__Given request 1__
In the thread on making foam chains, rewrite everything from "Great idea. I" down to "(Oct 21, 2004)", substituting "garland" for "chain".
__Given request 2__
Extend the forum thread on making foam chains beyond its final line.

Begin Excerpt

# Great Stuff fome rusty old chains



## LV Scott T (Aug 14, 2007)

Now, you know better than to post a How-To like this and NOT include photos...


----------



## putrid (Aug 18, 2002)

LOL Don't have any photos of the process but did go up into the attic and take this shot after I posted,










The process of making this is simple enough. I can't take full credit for this idea. We had a forum member a few years back that needed real large chains for a monster he'd made. What he did was use the sand to mold each huge link. I just modified the idea a bit and formed each link by hand to end up with a smaller chain.

These chains also look great draped around the house like garland. Cool Halloween party decorations.


----------



## putrid (Aug 18, 2002)

For those of you who don't have sand this might help. I know of a few folks that have done spray foam projects on plastic bags and not had problems with sticking. You could spray the initial circle of foam on the plastic and start form there. Do your best to keep each start the same size. 

To help you not make the same mistakes I've made. Don't try just spraying a single glob to start with. When you break it open to form your link it'll be way to sticky to work with. Because this stuff keeps expanding till it hardens if you try to spray the links the size you need they will be to thick to work with.


----------



## Lynn (Aug 23, 2005)

Great idea. I need a LOT of chain this year and I was wondering where I was going to come up with it. !!! Thanks Putrid !!!


----------



## Pennywise (Oct 21, 2004)

I like this idea! It beats my paper mache method lol.


----------



## TNBrad (Sep 12, 2007)

Very cool thanks for sharing


----------



## Mandathewitch (May 19, 2009)

I absolutely LOVE this forum. Whenever I'm looking for something, there it is! This is exactly what I was looking for a solution for, and of course someone has a complete tutorial about it already posted! Thanks again!!


----------



## davy2 (Sep 10, 2008)

Nice! So many creative idears on here! I just bought a ready-made chain and I could have made my own like this!


----------



## Mandathewitch (May 19, 2009)

End Excerpt
Begin Stored data

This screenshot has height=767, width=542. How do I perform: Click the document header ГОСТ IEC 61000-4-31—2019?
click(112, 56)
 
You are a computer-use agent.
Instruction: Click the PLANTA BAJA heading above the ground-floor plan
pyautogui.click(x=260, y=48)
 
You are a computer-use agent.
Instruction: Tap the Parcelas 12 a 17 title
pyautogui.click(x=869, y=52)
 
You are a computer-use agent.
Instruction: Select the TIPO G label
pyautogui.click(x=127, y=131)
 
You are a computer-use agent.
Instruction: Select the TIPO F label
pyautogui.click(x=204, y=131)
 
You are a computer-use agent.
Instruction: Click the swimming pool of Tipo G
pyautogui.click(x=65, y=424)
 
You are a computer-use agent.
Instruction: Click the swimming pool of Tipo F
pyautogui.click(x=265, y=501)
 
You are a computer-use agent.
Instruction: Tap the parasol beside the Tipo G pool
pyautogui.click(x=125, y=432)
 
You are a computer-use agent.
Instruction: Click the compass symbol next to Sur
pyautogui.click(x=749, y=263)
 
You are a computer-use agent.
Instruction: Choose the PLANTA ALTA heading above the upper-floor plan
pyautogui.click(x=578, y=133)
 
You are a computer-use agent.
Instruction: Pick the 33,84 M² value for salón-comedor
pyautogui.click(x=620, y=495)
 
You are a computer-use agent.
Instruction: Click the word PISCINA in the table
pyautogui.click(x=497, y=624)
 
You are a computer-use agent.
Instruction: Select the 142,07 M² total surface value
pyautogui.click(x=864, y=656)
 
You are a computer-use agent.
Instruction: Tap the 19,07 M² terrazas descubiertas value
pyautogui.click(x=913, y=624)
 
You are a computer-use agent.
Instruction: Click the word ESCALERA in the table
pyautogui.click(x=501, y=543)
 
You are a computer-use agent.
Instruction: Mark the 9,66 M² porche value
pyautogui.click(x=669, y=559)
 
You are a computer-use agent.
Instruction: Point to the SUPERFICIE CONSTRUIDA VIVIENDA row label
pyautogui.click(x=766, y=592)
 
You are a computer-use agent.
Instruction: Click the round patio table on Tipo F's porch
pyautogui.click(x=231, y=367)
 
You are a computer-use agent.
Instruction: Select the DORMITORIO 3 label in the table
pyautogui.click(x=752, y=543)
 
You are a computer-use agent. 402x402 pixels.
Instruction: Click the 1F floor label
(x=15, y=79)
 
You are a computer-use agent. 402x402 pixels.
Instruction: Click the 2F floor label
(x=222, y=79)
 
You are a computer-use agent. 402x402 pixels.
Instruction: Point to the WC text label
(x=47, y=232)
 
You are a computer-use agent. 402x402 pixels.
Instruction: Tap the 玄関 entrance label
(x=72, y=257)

End Stored data

__Exercise response 1__
Great idea. I need a LOT of garland this year and I was wondering where I was going to come up with it. !!! Thanks Putrid !!!


----------



## Pennywise (Oct 21, 2004)

__Exercise response 2__
We attempted this in the sand at the park today. We ran into the Problem of getting them to all be the right shape and size. The stuff in the can sprays out WAY too fast (no matter how careful you are). When we finally DID get them to all be semi shaped the same, it became apparent that some of them were WAY too thin, and some were WAY too thick..... even though they all were originally pretty similar. We ended up scraping the project when it became apparent that this wasn't going to solve our problems, and went back to square 1... Plastic Chain from Home Depot, spray painted to look old and rusted.


----------



## yardhauntjunkie (Feb 26, 2009)

Mandathewitch said:


> We attempted this in the sand at the park today. We ran into the Problem of getting them to all be the right shape and size. The stuff in the can sprays out WAY too fast (no matter how careful you are). When we finally DID get them to all be semi shaped the same, it became apparent that some of them were WAY too thin, and some were WAY too thick..... even though they all were originally pretty similar. We ended up scraping the project when it became apparent that this wasn't going to solve our problems, and went back to square 1... Plastic Chain from Home Depot, spray painted to look old and rusted.


OH MY GOSH!!! I would have loved to see the looks on peoples faces who saw you in the sand at the park spraying foam!!! That is just too funny. Bummer it didn't work.


----------



## rebelxwing (Oct 7, 2008)

A little too complicated for me, but the end result looks pretty good for night time haunts!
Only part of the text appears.